Question 1: What is the average admission rate across all schools?

mean(college$AdmitRate, na.rm = TRUE)
## [1] 0.6702025

Comment:

This means that approximately 67% of applicants are admitted on average across all schools.

Question 2: What is the standard deviation of admission rate?

sd(college$AdmitRate, na.rm = TRUE)
## [1] 0.208179

Comment:

The standard deviation of admission rates is approximately 0.208, or 20.8%. This indicates a considerable variation in selectivity across all schools, with most admission rates falling between 46% and 88%.

Question 3: What is the distribution of average total cost among all schools?

hist(college$Cost,
     main = "Distribution of Average Total Cost",
     col = "red",
     xlab = "Average Total Cost",
     ylab = "Number of Schools",
     )

Comment:

The histogram shows the distribution of the average total cost across all schools. Most of the schools are at the lower end of the cost range with fewer schools at the higher end. This indicates that low-to-moderate cost schools are more common, however the more expensive schools pull the mean upward.

Question 4: How much does the average net price across all schools vary?

sd(college$NetPrice, na.rm = TRUE)
## [1] 7854.096

Comment:

The standard deviation of the average net price across all schools is approximately $7,854. This indicates considerable variation in the average out-of-pocket cost for students after financial aid.

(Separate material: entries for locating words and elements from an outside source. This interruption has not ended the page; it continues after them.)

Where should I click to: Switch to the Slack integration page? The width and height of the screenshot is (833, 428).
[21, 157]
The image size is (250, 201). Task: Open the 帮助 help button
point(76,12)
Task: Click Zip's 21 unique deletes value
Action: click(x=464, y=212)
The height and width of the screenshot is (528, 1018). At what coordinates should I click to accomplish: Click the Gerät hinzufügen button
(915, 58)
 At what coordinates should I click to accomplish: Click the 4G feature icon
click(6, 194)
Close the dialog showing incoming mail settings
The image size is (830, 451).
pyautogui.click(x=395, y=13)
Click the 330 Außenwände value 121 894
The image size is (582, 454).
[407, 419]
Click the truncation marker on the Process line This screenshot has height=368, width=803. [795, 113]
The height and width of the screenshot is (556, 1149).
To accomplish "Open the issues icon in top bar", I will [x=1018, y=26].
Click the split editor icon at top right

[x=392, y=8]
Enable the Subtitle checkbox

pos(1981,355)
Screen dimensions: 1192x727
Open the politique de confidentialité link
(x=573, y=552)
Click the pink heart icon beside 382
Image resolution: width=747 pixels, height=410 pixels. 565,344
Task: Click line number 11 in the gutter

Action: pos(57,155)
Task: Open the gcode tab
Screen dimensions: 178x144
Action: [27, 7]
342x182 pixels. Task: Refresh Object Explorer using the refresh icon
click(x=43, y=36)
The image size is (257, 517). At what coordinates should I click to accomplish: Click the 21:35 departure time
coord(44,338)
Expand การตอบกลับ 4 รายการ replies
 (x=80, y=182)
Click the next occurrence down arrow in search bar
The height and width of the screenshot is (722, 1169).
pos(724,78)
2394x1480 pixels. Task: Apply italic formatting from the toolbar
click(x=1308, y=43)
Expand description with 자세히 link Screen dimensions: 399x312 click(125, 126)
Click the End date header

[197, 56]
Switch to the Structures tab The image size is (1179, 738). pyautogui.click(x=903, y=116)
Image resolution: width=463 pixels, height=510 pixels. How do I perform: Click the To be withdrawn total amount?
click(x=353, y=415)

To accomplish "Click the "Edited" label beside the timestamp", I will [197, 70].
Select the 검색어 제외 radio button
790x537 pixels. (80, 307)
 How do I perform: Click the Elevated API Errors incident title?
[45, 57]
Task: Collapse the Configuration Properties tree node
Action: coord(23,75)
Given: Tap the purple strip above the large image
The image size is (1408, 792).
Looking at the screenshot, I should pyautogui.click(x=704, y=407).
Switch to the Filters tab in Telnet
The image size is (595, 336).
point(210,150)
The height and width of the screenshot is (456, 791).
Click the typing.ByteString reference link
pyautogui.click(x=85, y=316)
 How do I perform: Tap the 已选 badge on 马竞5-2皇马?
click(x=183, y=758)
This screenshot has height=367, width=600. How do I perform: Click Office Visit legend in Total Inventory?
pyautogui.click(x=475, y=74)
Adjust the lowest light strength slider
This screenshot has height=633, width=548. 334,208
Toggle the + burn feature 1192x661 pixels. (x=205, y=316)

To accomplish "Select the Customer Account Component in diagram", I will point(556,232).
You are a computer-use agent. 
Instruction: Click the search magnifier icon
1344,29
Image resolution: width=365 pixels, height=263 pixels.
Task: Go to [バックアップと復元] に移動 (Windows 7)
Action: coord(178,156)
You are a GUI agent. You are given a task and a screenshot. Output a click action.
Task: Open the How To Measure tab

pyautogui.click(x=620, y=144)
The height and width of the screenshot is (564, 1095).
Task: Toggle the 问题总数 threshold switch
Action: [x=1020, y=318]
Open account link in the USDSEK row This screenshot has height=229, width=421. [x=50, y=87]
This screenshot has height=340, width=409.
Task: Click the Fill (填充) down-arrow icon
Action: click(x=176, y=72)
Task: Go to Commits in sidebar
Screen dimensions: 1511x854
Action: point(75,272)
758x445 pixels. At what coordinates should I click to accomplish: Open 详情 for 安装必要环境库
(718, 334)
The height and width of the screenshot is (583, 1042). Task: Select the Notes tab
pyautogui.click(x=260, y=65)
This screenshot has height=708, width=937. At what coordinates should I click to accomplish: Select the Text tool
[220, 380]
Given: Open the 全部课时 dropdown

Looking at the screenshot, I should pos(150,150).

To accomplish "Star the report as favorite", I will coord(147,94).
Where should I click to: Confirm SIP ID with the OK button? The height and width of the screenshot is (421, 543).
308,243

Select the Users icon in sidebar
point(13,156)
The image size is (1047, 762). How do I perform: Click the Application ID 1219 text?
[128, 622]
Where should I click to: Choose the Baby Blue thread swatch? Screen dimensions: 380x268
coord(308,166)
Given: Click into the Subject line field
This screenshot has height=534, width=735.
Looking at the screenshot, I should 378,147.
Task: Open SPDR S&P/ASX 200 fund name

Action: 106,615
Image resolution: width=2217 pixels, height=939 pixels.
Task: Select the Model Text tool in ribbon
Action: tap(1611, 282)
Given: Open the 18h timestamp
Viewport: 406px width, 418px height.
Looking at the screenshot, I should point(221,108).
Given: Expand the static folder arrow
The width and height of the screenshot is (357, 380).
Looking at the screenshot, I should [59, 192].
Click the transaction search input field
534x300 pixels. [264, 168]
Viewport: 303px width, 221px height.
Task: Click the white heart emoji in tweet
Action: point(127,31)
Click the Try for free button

Question 5: What is the median debt for students across all schools who complete their program?

median(college$Debt, na.rm = TRUE)
## [1] 713.5

Comment:

The median debt for college students who complete their program across all schools is $713.50. This means half of the schools are either above or below this value.

Question 6: Is there a correlation between undergraduate enrollment and completion rate?

cor(college$Enrollment, college$CompRate, use = "complete.obs")
## [1] 0.1678195
plot(college$Enrollment, college$CompRate,
     main = "Undergraduate Enrollment vs. Completion Rate",
     xlab = "Undergraduate Enrollment",
     ylab = "Completion Rate",
     pch = 16, 
     col = "blue",
     )

Comment:

There is a weak positive correlation \((r \approx 0.168)\) between undergraduate enrollment and completion rate. Larger schools have slightly higher completion rates on average, although the relationship is not strong.

The scatter plot shows an upward trend which means that as undergraduate enrollment increases, the completion rate tends to increase as well.

Question 7: How variable are average faculty salaries?

sd(college$FacSalary, na.rm = TRUE)
## [1] 2563.004
var(college$FacSalary, na.rm = TRUE)
## [1] 6568988
ggplot(college, aes(x = FacSalary)) +
  geom_histogram(binwidth = 1000, fill = "darkgreen", color = "white", alpha = 0.8) +
  labs(
    title = "Distribution of Average Faculty Salaries",
    x = "Average Faculty Salary ($)",
    y = "Number of Schools"
  ) +
  theme_minimal()
## Warning: Removed 54 rows containing non-finite outside the scale range
## (`stat_bin()`).

Comment:

The histogram indicates that average faculty salaries vary moderately across schools with a standard deviation of about $2,563. The variance suggests a moderately to high spread which is meaningful but not extreme.

Question 8: What proportion of schools are public, private, or for-profit?

# Calculate frequencies and percentages
control_table <- table(college$Control)
percentages <- round(100 * control_table / sum(control_table), 1)
labels <- paste(names(control_table), "\n", control_table, " (", percentages, "%)", sep="")

# Create pie chart with percentages
pie(control_table,
    main = "Distribution of School Control",
    labels = labels,
    col = rainbow(length(control_table)))

Comment:

The pie chart shows the distribution of schools across ownership types with majority of the schools being private, followed by public, and then for-profit schools.

As seen in the pie chart, majority of the schools are private schools, followed by public and for-profit, respectively.

Question 9: What is the average percent of female students in public vs. private schools?

tapply(college$Female, college$Control, mean, na.rm = TRUE)
##  Private   Profit   Public 
## 58.61426 68.65613 58.10881
means <- tapply(college$Female, college$Control, mean, na.rm = TRUE)
means <- round(means, 1)

barplot(means,
        main = "Average % Female Students by School Control",
        ylab = "Mean % Female",
        col = c("lightblue", "lightcoral", "lightgreen"),
        ylim = c(0, max(means) * 1.15))

text(x = barplot(means, plot = FALSE),
     y = means + 1,
     labels = paste0(means, "%"),
     cex = 1.1, font = 2)

Comment:

The bar plot indicates that profit schools have the highest proportion of female students on average with approximately 68.7%, followed by private schools, and then public schools. This could be a result of some unknown variables such as profit schools offering programs that public and private schools don’t offer.

Question 10: How does the percentage of part-time students vary among regions?

ggplot(college, aes(x = Region, y = PartTime)) +
geom_boxplot(fill = "lightblue", color = "darkblue") +
labs(title = "Distribution of Part-Time Students by Region",
x = "Region", y = "% Part-Time Students") +
theme_minimal()
## Warning: Removed 1 row containing non-finite outside the scale range
## (`stat_boxplot()`).

Comment:

The box plot shows the variation in percent of part-time students by region.

The box plot indicates that Territories and the Southeast tend to have higher medians with a greater spread in part-time percentages. Northeast and West regions show lower medians and more compacted distributions.